Final Project
Shengxuan Wang
3/14/2022
“Adult” from UCI Machine Learning Repository, source: https://archive-beta.ics.uci.edu/ml/datasets/adult Add column names on the original data set from the source:
adult_data.csv: The training set;
adult_test.csv: The test set. Notice that they are not used as training set or test set in this project, the data will be split again, details can be found in code or report.
Shawn_help.py: contains some help functions, be depended by the program below, do not need to be run individually.
baseline.py: contains some help functions, be depended by the program below, run it can get the baseline.

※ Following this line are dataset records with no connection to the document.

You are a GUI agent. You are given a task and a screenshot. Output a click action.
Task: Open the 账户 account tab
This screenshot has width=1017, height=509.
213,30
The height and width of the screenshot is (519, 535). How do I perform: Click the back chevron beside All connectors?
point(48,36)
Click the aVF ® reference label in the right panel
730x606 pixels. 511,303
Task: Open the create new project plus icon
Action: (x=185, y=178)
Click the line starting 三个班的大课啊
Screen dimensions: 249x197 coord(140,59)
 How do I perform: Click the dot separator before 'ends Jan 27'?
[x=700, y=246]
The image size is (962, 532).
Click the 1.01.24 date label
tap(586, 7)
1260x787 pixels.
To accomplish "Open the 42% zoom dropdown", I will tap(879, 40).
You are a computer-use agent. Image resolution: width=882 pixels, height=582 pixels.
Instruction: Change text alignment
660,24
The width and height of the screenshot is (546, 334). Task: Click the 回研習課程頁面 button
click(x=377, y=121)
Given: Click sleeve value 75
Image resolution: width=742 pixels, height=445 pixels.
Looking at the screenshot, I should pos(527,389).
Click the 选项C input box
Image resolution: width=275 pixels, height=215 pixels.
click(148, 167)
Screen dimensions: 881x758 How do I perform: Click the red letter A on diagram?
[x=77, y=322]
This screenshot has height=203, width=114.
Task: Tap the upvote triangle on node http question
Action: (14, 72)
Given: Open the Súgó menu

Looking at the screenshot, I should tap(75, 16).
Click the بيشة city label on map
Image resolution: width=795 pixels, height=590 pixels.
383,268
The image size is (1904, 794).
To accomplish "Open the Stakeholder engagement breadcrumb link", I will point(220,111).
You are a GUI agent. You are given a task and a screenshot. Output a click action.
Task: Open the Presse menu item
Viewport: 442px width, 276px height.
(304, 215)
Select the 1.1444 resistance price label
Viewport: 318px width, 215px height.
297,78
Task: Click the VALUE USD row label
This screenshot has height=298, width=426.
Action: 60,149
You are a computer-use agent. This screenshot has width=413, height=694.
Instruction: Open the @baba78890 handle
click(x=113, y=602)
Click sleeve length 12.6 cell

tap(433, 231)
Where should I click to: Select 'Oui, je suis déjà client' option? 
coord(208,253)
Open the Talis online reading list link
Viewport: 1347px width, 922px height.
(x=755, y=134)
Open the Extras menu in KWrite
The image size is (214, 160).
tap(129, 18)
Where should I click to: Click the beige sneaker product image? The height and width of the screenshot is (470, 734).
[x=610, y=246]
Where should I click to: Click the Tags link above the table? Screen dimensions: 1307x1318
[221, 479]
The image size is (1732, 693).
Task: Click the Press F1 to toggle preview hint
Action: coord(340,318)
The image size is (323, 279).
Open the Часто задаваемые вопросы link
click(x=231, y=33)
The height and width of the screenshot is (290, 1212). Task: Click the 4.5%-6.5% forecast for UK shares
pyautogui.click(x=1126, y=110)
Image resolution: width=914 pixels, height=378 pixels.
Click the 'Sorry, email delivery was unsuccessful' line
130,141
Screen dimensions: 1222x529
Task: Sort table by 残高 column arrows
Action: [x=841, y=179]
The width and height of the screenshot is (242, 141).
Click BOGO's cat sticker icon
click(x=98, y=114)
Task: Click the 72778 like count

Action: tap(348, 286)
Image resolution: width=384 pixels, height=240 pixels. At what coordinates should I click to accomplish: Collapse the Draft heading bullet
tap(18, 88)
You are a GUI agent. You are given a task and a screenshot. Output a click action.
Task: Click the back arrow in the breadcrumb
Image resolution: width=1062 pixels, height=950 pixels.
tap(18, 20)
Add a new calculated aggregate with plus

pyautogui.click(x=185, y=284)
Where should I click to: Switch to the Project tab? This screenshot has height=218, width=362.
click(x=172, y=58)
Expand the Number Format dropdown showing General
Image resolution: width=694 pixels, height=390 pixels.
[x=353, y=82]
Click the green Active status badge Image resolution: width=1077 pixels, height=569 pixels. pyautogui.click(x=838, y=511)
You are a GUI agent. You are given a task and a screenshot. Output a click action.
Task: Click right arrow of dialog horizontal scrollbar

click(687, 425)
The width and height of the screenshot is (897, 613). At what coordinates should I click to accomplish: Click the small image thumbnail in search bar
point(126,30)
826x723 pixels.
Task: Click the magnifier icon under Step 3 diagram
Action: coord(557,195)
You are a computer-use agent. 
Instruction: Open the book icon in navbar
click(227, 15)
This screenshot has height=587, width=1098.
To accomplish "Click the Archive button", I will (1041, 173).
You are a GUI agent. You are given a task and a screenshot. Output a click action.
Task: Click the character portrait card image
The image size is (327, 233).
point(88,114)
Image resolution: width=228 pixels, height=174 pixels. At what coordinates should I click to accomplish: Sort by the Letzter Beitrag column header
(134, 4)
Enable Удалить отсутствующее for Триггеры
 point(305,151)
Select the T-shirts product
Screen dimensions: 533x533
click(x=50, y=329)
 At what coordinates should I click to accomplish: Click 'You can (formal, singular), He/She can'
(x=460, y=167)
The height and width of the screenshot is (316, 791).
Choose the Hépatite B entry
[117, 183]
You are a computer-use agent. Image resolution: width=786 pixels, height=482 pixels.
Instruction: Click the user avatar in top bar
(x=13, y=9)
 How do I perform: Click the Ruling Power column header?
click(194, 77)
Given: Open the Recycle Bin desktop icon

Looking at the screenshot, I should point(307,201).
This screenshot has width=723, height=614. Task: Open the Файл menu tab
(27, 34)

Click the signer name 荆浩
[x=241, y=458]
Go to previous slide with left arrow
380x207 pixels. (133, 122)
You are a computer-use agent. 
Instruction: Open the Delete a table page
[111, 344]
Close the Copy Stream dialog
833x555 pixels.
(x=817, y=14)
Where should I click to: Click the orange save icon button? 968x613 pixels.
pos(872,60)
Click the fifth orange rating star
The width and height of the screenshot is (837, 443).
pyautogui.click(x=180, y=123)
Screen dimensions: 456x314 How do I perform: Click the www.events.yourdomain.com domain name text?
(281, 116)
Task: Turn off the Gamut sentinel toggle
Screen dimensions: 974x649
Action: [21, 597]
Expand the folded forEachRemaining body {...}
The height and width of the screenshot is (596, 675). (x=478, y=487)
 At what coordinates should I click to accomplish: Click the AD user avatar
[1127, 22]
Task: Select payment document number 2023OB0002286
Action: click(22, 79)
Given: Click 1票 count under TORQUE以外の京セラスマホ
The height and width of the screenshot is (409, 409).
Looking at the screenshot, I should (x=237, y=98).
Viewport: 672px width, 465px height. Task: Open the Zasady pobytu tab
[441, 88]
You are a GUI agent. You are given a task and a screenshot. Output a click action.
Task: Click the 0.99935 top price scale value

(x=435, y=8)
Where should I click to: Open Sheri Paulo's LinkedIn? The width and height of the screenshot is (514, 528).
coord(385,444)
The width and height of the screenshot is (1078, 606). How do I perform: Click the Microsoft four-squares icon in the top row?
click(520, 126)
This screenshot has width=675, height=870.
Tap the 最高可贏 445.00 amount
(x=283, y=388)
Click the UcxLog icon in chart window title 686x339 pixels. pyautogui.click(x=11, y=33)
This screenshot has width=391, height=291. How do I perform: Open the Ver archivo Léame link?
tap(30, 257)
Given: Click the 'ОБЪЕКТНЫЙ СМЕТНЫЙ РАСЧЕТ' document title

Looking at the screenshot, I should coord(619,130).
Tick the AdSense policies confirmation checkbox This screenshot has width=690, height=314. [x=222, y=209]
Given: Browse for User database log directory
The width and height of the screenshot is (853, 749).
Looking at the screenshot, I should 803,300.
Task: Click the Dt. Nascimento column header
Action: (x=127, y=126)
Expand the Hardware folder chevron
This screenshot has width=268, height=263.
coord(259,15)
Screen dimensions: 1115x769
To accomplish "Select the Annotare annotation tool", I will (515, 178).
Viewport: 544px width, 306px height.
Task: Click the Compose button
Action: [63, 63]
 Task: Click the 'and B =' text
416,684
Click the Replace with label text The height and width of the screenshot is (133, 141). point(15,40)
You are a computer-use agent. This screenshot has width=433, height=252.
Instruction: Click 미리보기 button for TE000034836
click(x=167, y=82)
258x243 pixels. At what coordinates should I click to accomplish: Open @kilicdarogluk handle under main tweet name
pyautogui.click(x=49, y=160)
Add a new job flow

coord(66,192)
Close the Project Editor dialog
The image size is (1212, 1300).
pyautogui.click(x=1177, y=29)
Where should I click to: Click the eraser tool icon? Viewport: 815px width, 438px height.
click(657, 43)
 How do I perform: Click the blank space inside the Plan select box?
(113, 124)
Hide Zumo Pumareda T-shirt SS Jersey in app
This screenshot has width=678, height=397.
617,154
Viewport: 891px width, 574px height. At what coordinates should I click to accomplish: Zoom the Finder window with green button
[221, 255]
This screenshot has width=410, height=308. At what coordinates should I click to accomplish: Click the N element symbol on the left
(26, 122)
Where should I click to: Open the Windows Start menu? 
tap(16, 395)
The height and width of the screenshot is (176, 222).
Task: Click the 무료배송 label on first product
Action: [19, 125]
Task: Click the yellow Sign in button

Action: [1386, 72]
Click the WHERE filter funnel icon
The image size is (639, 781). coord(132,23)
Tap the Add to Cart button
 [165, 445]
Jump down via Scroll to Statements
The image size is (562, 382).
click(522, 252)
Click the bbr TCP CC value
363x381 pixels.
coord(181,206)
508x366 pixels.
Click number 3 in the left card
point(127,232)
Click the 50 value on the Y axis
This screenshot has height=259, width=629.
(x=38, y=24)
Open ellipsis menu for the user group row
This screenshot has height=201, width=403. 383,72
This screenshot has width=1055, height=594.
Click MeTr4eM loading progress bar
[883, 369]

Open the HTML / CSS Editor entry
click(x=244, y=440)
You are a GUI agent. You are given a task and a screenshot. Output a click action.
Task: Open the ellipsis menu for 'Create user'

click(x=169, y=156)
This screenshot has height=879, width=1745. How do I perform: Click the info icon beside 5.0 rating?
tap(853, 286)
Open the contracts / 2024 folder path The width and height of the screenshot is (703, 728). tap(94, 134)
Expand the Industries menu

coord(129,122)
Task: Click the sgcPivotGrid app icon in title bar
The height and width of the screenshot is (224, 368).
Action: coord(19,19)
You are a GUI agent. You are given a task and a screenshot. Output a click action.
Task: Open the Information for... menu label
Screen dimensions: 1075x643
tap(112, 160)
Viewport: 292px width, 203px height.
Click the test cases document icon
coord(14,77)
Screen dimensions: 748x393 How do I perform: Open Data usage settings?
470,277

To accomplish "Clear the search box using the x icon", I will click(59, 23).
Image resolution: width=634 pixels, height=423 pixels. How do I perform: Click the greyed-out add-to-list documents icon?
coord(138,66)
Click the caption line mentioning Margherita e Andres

method.py: the main program which is experimenting all the solutions for the challenges, run it can get the main results.
profile.py: an unreadable file for dynamically (which means often change codes to get different result) generate the data profile and some temporary test. The whole file is be commented, so do not need to be run or look at, also is not depended on any files. This file is just for archive.
HOW to run the codes:
Please keep all the directory structure as original to run these programs, because there are some dependencies with each other. The program is running under python 3, and tested under the specific version 3.9.7.
The project is using these packages, make sure you have installed them, and the latest version of them is recommended:
a. pandas
b. numpy
c. matplotlib
d. sklearn (scikit-learn)
Activate python virtual environment in the same directory where all the files are, then use the following command to run this program.
python3 _filename_.py
OR using any IDE/code-runable editor to run the codes is also doable.
Graphs reflecting the data profile, is used in the project report.